So thanks to all those who’ve been so positive, I really appreciate it. There were also one or two questions about technical issues that I wouldn’t dare try to answer – when I get stuck I just go onlne, there’s mountains of help out there.  The visual format is one of the “off the shelf” ones that comes with the package and I took the photo of my son walking with my grandson 2 years ago – lucky shot.  Yes this is a WordPress hosted site – basic level but not free. I’m computer literate but the least glimpse of code sends me looking for the smelling salts!

As to “why Potwell Inn?” Please don’t run  away with the idea that there must have been anything so advanced as planning or focus groups (eeoogh).  I must be the only human being on earth to be inspired and radicalised at the age of 14 by an Edwardian (1910) comic novel,  so I’ve spent the rest of my life torn between looking for it and building it for myself. The reason for turning it into a blog was that the journalling software I’d been using daily for three years was upgraded without warning so that the various clapped out old machines here at the Inn wouldn’t talk to one another any more. When I looked around for an alternative I had a moment of inspiration and thought – “why not make it into a blog – there’s nothing in it I couldn’t share ? ” So the Potwell Inn became a virtual place that I already felt comfortable in.

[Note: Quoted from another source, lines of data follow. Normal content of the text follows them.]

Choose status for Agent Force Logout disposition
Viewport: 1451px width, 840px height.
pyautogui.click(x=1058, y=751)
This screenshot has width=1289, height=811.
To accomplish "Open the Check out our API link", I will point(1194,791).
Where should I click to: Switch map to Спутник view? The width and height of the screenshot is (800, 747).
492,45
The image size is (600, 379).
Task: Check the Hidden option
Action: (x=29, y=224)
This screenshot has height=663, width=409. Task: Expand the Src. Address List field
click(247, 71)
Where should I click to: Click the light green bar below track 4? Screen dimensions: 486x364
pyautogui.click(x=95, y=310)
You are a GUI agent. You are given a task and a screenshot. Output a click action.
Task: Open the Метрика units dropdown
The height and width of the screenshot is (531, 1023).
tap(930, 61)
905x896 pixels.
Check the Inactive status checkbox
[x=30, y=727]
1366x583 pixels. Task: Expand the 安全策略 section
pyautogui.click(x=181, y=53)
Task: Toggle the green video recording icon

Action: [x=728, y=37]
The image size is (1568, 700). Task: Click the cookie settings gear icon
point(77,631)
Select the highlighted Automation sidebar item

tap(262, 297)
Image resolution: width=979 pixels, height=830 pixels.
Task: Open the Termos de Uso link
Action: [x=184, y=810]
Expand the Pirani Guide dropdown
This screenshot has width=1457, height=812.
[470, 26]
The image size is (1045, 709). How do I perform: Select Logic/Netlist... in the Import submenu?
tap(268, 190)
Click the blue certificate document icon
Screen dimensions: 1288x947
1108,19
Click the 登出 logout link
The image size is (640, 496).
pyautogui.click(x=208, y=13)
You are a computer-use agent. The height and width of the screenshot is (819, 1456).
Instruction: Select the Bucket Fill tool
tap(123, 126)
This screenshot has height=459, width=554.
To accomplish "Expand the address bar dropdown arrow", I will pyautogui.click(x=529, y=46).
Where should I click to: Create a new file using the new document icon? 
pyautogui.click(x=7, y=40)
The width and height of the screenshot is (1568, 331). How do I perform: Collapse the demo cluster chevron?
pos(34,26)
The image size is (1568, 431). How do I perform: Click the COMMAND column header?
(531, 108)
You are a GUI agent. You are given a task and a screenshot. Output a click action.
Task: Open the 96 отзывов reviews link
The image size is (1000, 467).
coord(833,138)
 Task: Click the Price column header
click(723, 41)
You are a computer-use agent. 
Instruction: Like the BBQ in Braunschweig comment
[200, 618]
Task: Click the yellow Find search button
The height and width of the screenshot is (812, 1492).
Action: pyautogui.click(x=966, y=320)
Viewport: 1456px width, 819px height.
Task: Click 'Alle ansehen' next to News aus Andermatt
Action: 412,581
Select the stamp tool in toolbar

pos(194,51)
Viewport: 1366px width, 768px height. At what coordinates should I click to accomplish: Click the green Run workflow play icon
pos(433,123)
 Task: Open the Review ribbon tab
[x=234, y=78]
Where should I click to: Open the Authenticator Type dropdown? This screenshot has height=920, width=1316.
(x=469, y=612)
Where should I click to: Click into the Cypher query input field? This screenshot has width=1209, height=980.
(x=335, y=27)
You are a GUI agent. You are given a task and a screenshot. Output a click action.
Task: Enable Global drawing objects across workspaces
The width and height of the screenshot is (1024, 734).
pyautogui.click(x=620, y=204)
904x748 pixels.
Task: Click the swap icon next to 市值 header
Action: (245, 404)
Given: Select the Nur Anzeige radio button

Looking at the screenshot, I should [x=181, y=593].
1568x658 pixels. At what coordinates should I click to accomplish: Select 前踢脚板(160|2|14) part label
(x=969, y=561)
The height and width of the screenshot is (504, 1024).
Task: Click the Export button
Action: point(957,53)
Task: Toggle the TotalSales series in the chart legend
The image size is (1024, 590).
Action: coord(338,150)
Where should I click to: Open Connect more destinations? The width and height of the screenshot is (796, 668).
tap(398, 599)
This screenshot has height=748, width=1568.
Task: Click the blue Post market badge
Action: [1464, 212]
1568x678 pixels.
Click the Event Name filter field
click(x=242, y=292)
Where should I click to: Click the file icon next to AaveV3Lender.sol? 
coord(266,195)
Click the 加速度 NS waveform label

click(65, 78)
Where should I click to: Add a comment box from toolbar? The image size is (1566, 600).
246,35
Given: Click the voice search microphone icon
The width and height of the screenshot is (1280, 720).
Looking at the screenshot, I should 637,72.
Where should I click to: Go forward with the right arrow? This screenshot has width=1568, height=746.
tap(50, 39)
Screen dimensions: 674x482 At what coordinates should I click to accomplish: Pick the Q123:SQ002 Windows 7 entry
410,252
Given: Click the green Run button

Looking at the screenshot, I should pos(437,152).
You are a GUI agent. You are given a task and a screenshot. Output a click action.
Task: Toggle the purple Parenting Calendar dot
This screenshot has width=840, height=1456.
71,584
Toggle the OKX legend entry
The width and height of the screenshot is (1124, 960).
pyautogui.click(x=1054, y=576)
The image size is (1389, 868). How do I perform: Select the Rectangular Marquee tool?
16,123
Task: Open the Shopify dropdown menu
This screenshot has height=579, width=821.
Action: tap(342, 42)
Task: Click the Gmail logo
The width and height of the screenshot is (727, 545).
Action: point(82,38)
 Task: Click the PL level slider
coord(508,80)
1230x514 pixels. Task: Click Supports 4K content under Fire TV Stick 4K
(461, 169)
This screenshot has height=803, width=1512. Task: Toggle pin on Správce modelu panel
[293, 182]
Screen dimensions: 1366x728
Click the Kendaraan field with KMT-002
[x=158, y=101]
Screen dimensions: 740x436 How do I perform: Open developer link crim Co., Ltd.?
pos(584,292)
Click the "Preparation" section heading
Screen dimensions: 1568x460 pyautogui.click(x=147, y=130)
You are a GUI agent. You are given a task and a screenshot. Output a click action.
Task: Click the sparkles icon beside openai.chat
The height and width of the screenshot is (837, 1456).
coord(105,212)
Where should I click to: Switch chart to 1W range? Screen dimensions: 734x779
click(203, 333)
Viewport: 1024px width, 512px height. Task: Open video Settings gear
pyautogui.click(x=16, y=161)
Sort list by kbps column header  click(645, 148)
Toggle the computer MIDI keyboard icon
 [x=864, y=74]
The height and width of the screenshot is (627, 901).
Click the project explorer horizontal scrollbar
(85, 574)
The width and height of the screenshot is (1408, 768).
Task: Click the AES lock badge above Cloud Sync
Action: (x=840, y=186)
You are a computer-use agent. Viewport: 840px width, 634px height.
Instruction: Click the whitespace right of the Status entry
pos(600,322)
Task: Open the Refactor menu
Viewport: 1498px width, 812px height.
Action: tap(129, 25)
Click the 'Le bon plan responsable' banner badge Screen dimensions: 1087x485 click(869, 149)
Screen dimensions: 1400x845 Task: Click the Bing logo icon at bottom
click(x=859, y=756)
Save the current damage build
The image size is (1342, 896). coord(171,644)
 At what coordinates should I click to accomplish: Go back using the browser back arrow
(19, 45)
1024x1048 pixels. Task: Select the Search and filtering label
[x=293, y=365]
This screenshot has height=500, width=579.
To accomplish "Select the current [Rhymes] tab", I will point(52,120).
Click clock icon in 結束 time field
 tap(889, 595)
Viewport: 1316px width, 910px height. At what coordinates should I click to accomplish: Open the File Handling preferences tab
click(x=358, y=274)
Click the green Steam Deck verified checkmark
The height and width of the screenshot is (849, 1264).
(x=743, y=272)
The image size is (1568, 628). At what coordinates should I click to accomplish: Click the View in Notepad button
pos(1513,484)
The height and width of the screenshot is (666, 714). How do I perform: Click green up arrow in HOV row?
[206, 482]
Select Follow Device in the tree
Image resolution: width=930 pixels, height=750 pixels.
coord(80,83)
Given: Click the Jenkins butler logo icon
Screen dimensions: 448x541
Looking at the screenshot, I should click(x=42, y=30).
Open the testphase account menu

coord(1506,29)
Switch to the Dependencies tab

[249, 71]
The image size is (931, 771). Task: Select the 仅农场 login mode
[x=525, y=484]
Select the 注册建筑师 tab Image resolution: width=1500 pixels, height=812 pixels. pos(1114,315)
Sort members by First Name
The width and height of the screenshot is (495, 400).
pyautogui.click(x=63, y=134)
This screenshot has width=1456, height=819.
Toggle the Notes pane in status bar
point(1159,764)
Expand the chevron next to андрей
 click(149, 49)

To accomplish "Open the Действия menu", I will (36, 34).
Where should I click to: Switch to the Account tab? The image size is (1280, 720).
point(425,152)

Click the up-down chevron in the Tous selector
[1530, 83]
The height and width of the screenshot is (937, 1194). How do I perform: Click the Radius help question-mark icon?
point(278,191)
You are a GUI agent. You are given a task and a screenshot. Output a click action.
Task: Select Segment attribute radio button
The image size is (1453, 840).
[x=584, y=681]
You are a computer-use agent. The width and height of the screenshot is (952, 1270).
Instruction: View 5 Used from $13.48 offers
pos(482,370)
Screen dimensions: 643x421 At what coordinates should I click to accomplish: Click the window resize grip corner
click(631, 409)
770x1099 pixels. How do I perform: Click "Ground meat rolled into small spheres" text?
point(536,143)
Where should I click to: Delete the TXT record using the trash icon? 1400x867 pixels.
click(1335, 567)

The biggest challenge for writing a blog was the discipline to keep going – a habit which I’d already got, and more importantly, the capacity to treat setbacks, indifference and critical remarks as par for the course and I’ve had plenty of experience of that!  This is a tiny enterprise with a handful or so of regular supporters (I’m old so I don’t need to bull it up!) – so I’d be delighted if anyone wanted to share web the address with anyone they thought might enjoy it. At the moment I’m more likely to be hit by a lump of the Mars Lander than I am to get even 100 supporters.

But above all: Happy 2019 and, once again,  thank you so much.